Na oportunidade transcrevo parte do judicioso parecer da douta Procuradoria Geral de Justiça:
A reconstrução dos fatos, com detido estudo das circunstâncias do delito, ocorrerá durante o julgamento pelo Conselho de Sentença, oportunidade em que poderá haver análise valorativa da prova, em âmbito consideravelmente mais amplo que na fase de pronúncia, já que para pronunciar o acusado, repita-se, é necessário só o convencimento do Juiz quanto à existência do crime e de indícios de que o réu seja o seu autor, não se exigindo apreciação minudente do comportamento do acusado. (fls.363) O digno Juízo pronunciante atendeu com acuidade às provas havidas nos autos, justificando seu entendimento no sentido do encaminhamento do feito a julgamento popular. Pelo conjunto probatório impõe-se a submissão do recorrente ao plenário popular do Tribunal do Júri, Juiz Natural da causa, onde melhor e com maior amplitude serão debatidas as teses apresentadas aos julgadores leigos. E, mesmo que persistam dúvidas acerca da conduta criminosa do réu, estas se resolvem pro societate, na presente fase de admissão da acusação, pois em caso de dúvidas, pronuncia-se o réu.

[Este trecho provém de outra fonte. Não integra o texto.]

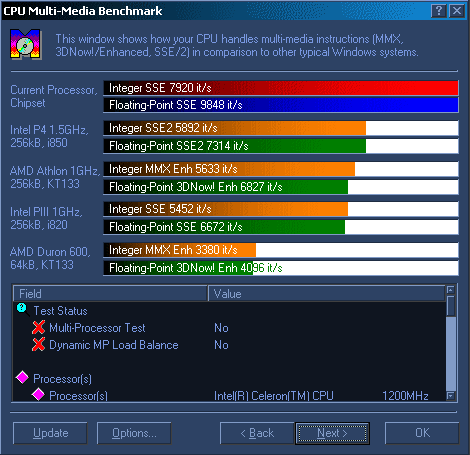Click the nested Processor(s) diamond icon
This screenshot has height=455, width=470.
(x=38, y=394)
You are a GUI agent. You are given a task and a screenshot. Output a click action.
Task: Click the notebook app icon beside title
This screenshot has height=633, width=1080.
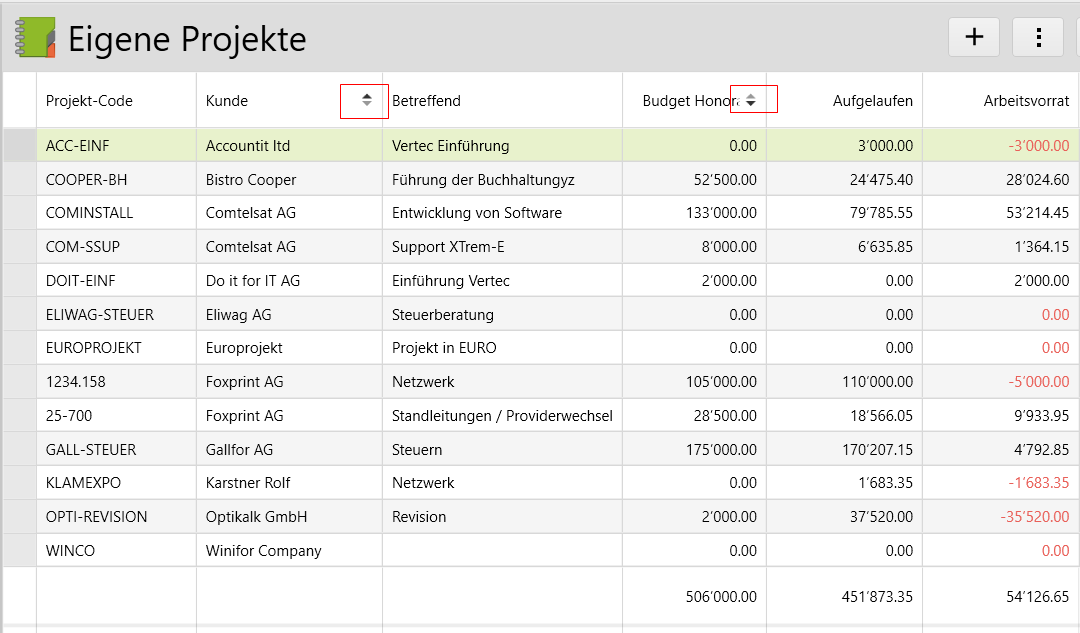coord(35,38)
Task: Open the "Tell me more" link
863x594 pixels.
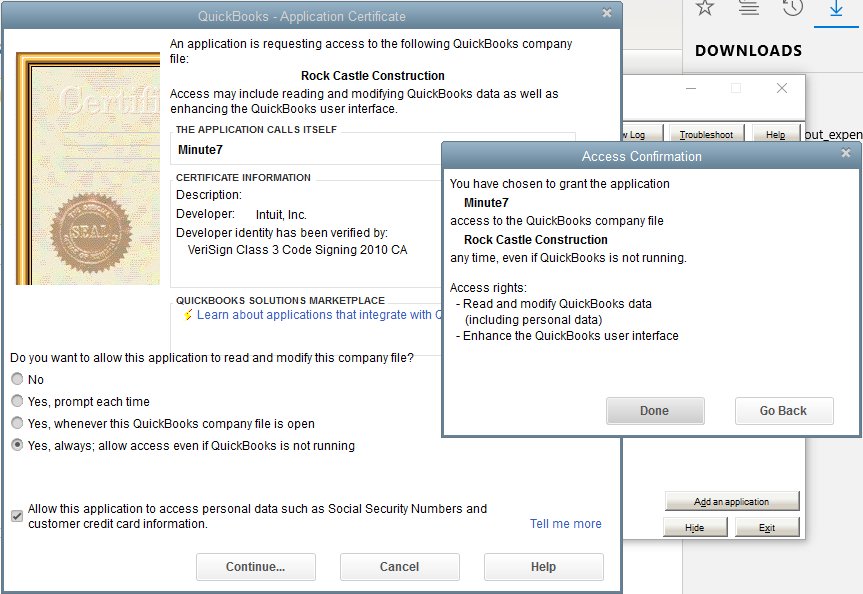Action: [x=565, y=523]
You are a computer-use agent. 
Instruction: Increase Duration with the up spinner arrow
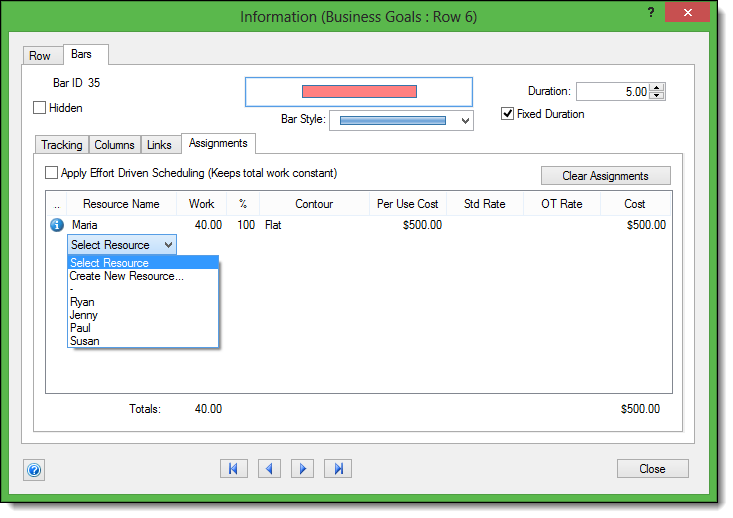coord(656,87)
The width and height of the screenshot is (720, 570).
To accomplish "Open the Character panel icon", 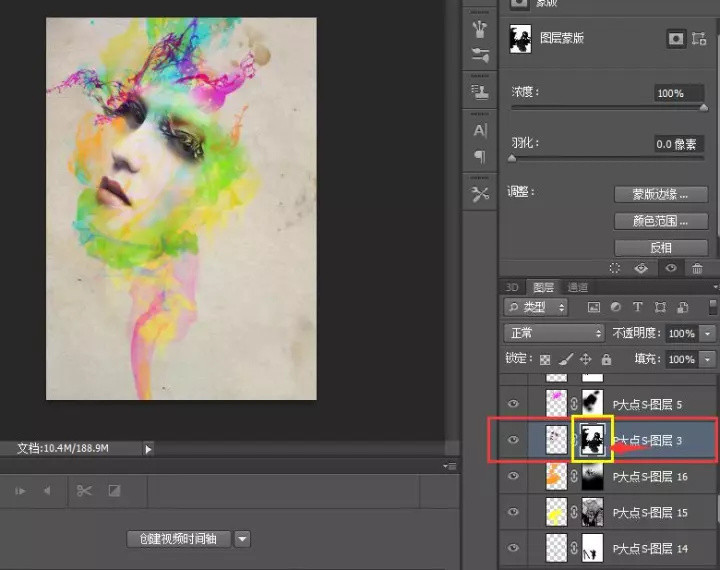I will click(x=480, y=130).
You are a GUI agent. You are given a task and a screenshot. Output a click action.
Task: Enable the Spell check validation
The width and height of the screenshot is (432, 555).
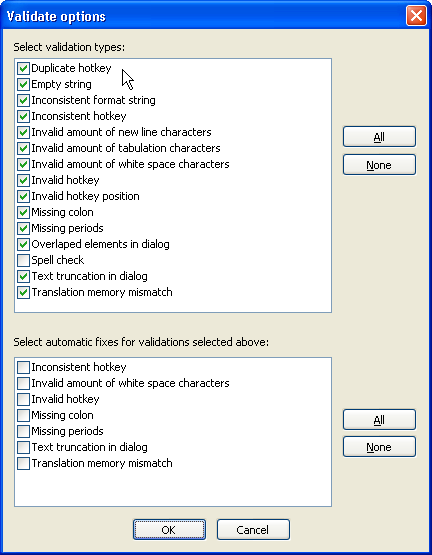tap(23, 260)
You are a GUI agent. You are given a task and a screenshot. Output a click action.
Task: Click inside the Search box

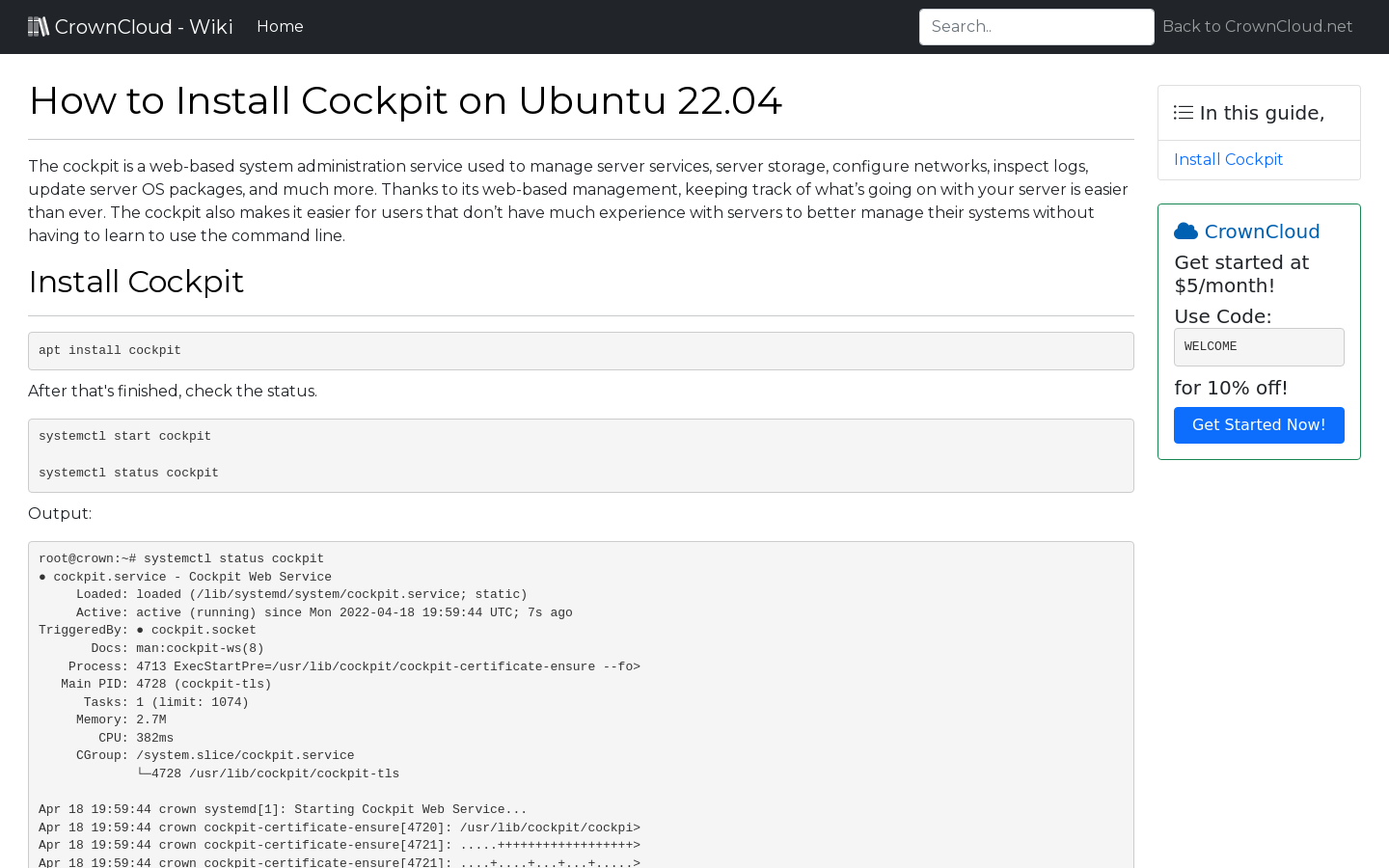click(1036, 26)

Assim sendo, conforme o acima exposto, não há como prosperar as alegações da defesa no sentido de não restar demonstrado os indícios necessários, bem como, restarem dúvidas quanto a autoria dos delitos imputados ao réu.
Nesse sentido, é de ser negado provimento ao recurso manejado. IV. Por todo o acima exposto, ACORDAM os Excelentíssimos Senhores Desembargadores e o Juiz Convocado integrantes da Primeira Câmara Criminal do Tribunal de Justiça do Estado do Paraná, à unanimidade de votos, em negar provimento ao recurso, submetendo o réu Marco Aurélio Dambroski à julgamento Popular. Participaram da sessão e acompanharam o voto do Relator, os Excelentíssimos Senhores Desembargador OTO SPONHOLZ - Presidente e o Juiz Convocado CAMPOS MARQUES. Curitiba, 13 de dezembro de 2001.